Dataset extract:
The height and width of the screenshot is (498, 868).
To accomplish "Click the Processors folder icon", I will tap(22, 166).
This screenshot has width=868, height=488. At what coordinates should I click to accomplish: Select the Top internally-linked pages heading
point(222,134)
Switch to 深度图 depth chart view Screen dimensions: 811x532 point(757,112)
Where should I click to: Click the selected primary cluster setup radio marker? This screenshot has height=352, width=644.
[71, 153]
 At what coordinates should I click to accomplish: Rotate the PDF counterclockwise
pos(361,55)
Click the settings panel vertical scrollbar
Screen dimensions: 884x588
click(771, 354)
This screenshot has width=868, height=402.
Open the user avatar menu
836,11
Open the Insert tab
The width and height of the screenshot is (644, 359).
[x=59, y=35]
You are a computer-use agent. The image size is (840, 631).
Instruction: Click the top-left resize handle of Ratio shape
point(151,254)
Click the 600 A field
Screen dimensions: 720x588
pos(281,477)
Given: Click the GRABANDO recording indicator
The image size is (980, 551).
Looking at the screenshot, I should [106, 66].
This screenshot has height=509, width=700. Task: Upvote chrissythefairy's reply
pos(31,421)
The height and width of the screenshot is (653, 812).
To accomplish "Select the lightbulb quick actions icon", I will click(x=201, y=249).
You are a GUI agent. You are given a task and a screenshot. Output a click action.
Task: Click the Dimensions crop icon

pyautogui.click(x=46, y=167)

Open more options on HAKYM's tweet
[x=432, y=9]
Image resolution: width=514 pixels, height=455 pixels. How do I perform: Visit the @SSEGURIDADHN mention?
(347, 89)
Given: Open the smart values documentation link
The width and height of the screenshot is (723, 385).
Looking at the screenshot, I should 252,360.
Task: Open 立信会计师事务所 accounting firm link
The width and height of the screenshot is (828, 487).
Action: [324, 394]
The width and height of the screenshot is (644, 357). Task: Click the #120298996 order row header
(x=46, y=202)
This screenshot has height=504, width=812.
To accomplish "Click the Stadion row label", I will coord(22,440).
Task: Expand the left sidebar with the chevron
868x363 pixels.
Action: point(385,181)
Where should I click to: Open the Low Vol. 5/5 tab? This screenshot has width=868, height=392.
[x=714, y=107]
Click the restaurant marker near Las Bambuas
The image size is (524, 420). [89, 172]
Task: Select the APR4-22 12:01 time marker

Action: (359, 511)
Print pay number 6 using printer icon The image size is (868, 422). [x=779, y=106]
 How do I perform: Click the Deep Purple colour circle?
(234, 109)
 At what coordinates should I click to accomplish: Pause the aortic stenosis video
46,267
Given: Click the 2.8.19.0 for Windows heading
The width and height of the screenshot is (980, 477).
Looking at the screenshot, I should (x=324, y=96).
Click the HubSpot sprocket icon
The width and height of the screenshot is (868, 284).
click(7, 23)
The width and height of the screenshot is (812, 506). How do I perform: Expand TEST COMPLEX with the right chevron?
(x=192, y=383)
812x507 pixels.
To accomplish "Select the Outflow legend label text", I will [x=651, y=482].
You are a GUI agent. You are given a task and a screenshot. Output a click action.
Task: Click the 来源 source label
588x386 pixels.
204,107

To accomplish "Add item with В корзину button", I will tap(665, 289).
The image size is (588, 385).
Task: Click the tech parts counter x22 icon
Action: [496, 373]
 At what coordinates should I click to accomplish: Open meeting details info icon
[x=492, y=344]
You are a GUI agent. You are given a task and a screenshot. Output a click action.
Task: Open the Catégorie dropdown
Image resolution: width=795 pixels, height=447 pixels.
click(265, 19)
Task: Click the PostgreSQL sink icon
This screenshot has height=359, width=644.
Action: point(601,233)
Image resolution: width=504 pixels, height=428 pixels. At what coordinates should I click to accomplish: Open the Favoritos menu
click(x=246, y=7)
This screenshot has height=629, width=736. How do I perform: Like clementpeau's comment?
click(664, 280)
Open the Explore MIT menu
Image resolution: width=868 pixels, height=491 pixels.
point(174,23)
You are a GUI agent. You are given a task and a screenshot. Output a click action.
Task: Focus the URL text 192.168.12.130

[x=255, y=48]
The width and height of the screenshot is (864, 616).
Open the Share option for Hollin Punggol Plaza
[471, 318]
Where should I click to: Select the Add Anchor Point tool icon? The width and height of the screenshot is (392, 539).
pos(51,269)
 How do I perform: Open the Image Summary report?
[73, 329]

Work item:
The complete material must be repeated exactly.

Answer space:
The height and width of the screenshot is (498, 868).
To accomplish "Click the Processors folder icon", I will tap(22, 166).
This screenshot has width=868, height=488. At what coordinates should I click to accomplish: Select the Top internally-linked pages heading
point(222,134)
Switch to 深度图 depth chart view Screen dimensions: 811x532 point(757,112)
Where should I click to: Click the selected primary cluster setup radio marker? This screenshot has height=352, width=644.
[71, 153]
 At what coordinates should I click to accomplish: Rotate the PDF counterclockwise
pos(361,55)
Click the settings panel vertical scrollbar
Screen dimensions: 884x588
click(771, 354)
This screenshot has width=868, height=402.
Open the user avatar menu
836,11
Open the Insert tab
The width and height of the screenshot is (644, 359).
[x=59, y=35]
You are a computer-use agent. The image size is (840, 631).
Instruction: Click the top-left resize handle of Ratio shape
point(151,254)
Click the 600 A field
Screen dimensions: 720x588
pos(281,477)
Given: Click the GRABANDO recording indicator
The image size is (980, 551).
Looking at the screenshot, I should [106, 66].
This screenshot has height=509, width=700. Task: Upvote chrissythefairy's reply
pos(31,421)
The height and width of the screenshot is (653, 812).
To accomplish "Select the lightbulb quick actions icon", I will click(x=201, y=249).
You are a GUI agent. You are given a task and a screenshot. Output a click action.
Task: Click the Dimensions crop icon

pyautogui.click(x=46, y=167)

Open more options on HAKYM's tweet
[x=432, y=9]
Image resolution: width=514 pixels, height=455 pixels. How do I perform: Visit the @SSEGURIDADHN mention?
(347, 89)
Given: Open the smart values documentation link
The width and height of the screenshot is (723, 385).
Looking at the screenshot, I should 252,360.
Task: Open 立信会计师事务所 accounting firm link
The width and height of the screenshot is (828, 487).
Action: [324, 394]
The width and height of the screenshot is (644, 357). Task: Click the #120298996 order row header
(x=46, y=202)
This screenshot has height=504, width=812.
To accomplish "Click the Stadion row label", I will coord(22,440).
Task: Expand the left sidebar with the chevron
868x363 pixels.
Action: point(385,181)
Where should I click to: Open the Low Vol. 5/5 tab? This screenshot has width=868, height=392.
[x=714, y=107]
Click the restaurant marker near Las Bambuas
The image size is (524, 420). [89, 172]
Task: Select the APR4-22 12:01 time marker

Action: (359, 511)
Print pay number 6 using printer icon The image size is (868, 422). [x=779, y=106]
 How do I perform: Click the Deep Purple colour circle?
(234, 109)
 At what coordinates should I click to accomplish: Pause the aortic stenosis video
46,267
Given: Click the 2.8.19.0 for Windows heading
The width and height of the screenshot is (980, 477).
Looking at the screenshot, I should (x=324, y=96).
Click the HubSpot sprocket icon
The width and height of the screenshot is (868, 284).
click(7, 23)
The width and height of the screenshot is (812, 506). How do I perform: Expand TEST COMPLEX with the right chevron?
(x=192, y=383)
812x507 pixels.
To accomplish "Select the Outflow legend label text", I will [x=651, y=482].
You are a GUI agent. You are given a task and a screenshot. Output a click action.
Task: Click the 来源 source label
588x386 pixels.
204,107

To accomplish "Add item with В корзину button", I will tap(665, 289).
The image size is (588, 385).
Task: Click the tech parts counter x22 icon
Action: [496, 373]
 At what coordinates should I click to accomplish: Open meeting details info icon
[x=492, y=344]
You are a GUI agent. You are given a task and a screenshot. Output a click action.
Task: Open the Catégorie dropdown
Image resolution: width=795 pixels, height=447 pixels.
click(265, 19)
Task: Click the PostgreSQL sink icon
This screenshot has height=359, width=644.
Action: point(601,233)
Image resolution: width=504 pixels, height=428 pixels. At what coordinates should I click to accomplish: Open the Favoritos menu
click(x=246, y=7)
This screenshot has height=629, width=736. How do I perform: Like clementpeau's comment?
click(664, 280)
Open the Explore MIT menu
Image resolution: width=868 pixels, height=491 pixels.
point(174,23)
You are a GUI agent. You are given a task and a screenshot. Output a click action.
Task: Focus the URL text 192.168.12.130

[x=255, y=48]
The width and height of the screenshot is (864, 616).
Open the Share option for Hollin Punggol Plaza
[471, 318]
Where should I click to: Select the Add Anchor Point tool icon? The width and height of the screenshot is (392, 539).
pos(51,269)
 How do I perform: Open the Image Summary report?
[73, 329]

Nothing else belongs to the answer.